As of last week, Grindr has a new set of Community Guidelines. For the most part, our rules are the same as they always have been, though we include more detail and transparency. However, there is one pretty big difference: we now allow you to post a photo of yourself in your underwear on your Grindr profile.
Why did we do this? As the new Senior Director of Customer Experience at Grindr, it’s my job to make sure that our user’s experience is a great one. In digging into our data, I saw that 25% of photos uploaded on Grindr were being rejected and over half of those were being rejected for being too sexual.
While our photo policies are largely governed by the app store rules from Apple (see App Store Review Guidelines 1.1.14) and Google (see Google Play Store Developer Program Policy on “Sexual Content and Profanity”) around indecency, Grindr is known for being a sex-positive app. Our marketing materials can be sexy, our users like to talk about sex and use Grindr to hook up, and we can all agree there should be no shame in that. It’s clear that many of our users expect to be able to upload sexy photos and have them approved, and so there were real feelings of frustration and confusion when that didn’t happen.

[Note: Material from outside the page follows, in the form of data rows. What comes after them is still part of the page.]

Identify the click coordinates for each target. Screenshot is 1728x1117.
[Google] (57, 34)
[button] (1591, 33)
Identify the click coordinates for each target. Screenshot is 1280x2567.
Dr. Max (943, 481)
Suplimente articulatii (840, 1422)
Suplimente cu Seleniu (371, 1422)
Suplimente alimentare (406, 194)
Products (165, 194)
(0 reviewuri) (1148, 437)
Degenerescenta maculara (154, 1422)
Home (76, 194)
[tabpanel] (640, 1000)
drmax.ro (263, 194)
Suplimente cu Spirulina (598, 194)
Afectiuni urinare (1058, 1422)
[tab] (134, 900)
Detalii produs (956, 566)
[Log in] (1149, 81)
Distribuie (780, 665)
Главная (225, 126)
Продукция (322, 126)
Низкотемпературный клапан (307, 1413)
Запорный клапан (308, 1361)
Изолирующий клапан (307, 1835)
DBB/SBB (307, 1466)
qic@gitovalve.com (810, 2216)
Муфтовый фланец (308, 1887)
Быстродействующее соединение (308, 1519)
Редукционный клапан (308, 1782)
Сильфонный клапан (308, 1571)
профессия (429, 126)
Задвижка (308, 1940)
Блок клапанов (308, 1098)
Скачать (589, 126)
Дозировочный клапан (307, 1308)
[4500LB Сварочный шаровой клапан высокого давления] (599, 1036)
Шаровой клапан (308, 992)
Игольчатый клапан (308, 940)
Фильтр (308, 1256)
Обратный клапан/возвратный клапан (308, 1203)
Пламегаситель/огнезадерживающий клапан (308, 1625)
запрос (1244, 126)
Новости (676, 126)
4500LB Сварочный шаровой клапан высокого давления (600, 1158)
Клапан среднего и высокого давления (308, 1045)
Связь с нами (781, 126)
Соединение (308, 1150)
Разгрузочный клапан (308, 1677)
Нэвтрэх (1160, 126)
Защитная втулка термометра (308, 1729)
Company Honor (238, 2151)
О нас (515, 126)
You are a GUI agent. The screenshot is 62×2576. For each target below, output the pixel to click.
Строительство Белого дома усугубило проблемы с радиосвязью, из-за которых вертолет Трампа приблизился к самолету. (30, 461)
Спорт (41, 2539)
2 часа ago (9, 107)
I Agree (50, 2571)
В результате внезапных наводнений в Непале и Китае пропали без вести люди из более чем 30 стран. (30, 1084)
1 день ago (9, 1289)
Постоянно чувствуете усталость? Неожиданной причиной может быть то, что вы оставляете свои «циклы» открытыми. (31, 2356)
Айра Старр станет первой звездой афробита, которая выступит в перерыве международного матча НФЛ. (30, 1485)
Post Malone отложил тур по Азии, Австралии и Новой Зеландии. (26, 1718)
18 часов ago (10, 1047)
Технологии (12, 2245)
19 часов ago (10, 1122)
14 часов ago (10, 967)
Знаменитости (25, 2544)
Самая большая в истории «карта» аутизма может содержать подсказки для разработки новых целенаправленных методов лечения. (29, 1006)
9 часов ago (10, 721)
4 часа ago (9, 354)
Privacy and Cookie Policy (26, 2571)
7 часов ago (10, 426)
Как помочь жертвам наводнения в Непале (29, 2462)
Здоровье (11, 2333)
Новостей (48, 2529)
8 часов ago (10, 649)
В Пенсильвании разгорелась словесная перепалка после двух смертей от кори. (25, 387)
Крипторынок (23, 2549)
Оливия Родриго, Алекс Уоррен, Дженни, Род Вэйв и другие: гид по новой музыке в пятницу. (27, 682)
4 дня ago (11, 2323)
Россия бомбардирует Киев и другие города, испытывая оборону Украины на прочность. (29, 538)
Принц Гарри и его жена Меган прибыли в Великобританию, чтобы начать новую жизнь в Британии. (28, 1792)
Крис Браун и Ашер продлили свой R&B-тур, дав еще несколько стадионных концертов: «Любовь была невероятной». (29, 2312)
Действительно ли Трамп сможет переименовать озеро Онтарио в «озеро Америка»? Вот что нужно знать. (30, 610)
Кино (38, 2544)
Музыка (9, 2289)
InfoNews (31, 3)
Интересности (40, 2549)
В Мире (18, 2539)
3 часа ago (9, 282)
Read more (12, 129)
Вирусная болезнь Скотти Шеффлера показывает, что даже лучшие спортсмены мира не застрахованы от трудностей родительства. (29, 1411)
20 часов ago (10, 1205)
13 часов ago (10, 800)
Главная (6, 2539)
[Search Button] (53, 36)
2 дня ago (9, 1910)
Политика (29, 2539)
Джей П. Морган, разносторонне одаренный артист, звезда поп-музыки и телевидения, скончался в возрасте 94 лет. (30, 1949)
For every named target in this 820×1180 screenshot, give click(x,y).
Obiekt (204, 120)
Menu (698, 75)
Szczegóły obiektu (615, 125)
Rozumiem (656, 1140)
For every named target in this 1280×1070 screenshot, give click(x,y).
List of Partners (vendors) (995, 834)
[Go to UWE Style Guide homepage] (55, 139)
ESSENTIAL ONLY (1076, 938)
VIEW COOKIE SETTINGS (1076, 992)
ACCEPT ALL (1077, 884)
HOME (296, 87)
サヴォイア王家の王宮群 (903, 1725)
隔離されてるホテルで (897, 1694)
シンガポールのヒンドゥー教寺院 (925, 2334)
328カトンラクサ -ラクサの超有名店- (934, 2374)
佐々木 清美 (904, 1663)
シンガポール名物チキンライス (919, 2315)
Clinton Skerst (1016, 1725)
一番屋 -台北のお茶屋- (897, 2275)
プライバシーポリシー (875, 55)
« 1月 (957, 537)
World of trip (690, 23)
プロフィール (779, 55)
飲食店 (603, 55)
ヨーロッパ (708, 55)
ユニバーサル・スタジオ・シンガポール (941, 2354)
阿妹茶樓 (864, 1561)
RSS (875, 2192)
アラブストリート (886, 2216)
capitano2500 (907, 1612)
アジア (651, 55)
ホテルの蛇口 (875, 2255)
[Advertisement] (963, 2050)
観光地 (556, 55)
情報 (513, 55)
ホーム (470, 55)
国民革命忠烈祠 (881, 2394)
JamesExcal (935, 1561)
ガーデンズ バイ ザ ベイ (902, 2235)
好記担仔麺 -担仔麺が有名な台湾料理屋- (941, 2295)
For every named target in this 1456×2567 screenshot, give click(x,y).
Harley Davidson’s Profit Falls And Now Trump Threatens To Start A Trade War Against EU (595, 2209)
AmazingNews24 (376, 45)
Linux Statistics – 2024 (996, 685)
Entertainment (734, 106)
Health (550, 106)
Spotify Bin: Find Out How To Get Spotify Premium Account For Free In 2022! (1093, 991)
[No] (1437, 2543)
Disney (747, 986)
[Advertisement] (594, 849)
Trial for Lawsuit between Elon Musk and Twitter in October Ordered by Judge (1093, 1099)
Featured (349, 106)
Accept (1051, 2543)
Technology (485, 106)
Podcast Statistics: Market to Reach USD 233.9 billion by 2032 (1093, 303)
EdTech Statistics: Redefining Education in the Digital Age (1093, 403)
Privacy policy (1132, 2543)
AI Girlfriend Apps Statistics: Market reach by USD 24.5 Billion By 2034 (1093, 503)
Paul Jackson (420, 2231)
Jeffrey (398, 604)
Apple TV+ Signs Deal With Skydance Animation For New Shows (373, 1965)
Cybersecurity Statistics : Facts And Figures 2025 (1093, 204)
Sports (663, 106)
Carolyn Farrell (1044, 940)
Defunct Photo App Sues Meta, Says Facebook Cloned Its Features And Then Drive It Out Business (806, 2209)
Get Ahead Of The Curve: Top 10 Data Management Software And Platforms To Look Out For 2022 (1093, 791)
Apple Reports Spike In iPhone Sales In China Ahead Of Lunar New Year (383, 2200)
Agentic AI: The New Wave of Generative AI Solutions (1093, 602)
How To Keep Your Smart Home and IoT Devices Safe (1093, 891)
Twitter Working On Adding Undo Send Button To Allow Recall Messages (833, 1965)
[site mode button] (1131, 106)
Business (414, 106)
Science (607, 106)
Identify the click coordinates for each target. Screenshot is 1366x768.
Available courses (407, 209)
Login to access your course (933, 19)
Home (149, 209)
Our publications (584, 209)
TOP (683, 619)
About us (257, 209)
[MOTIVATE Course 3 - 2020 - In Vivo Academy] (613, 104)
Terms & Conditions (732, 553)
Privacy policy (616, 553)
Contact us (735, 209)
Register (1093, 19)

Here’s a public app review of ours:
Sad FB and Instagram aren't as strict with their policies as you are. I can't even upload a pic with just above the waist because I may be naked! It's BS and even underwear?!?! Come on, FB and Instagram allow that.
Even worse, I was also seeing feedback that enforcement of the photo rules felt arbitrary. People were noticing that their photo was rejected, but would see someone else’s similar photo approved. At best, this was frustrating, and at worst, it was being attributed to racism, body shaming, transphobia, or other types of bias from Grindr and Grindr moderators.
Here’s another public app review:
The most prejudiced dating app I've been on. Every time I make a profile with a shirtless pic my pix are constantly deleted because they are inappropriate, but there are countless guys of other ethnicities in their underwear and shirtless in their profiles. Just doesn't add up to me.
I want to be perfectly clear on this point: at Grindr, we are committed to diversity and inclusion in every way, and this extends to our moderation policies and training. We actively work to make our policy easy to understand and enforce objectively. Reviews like this that assume bias and ill-intent were a call to action—something had to change.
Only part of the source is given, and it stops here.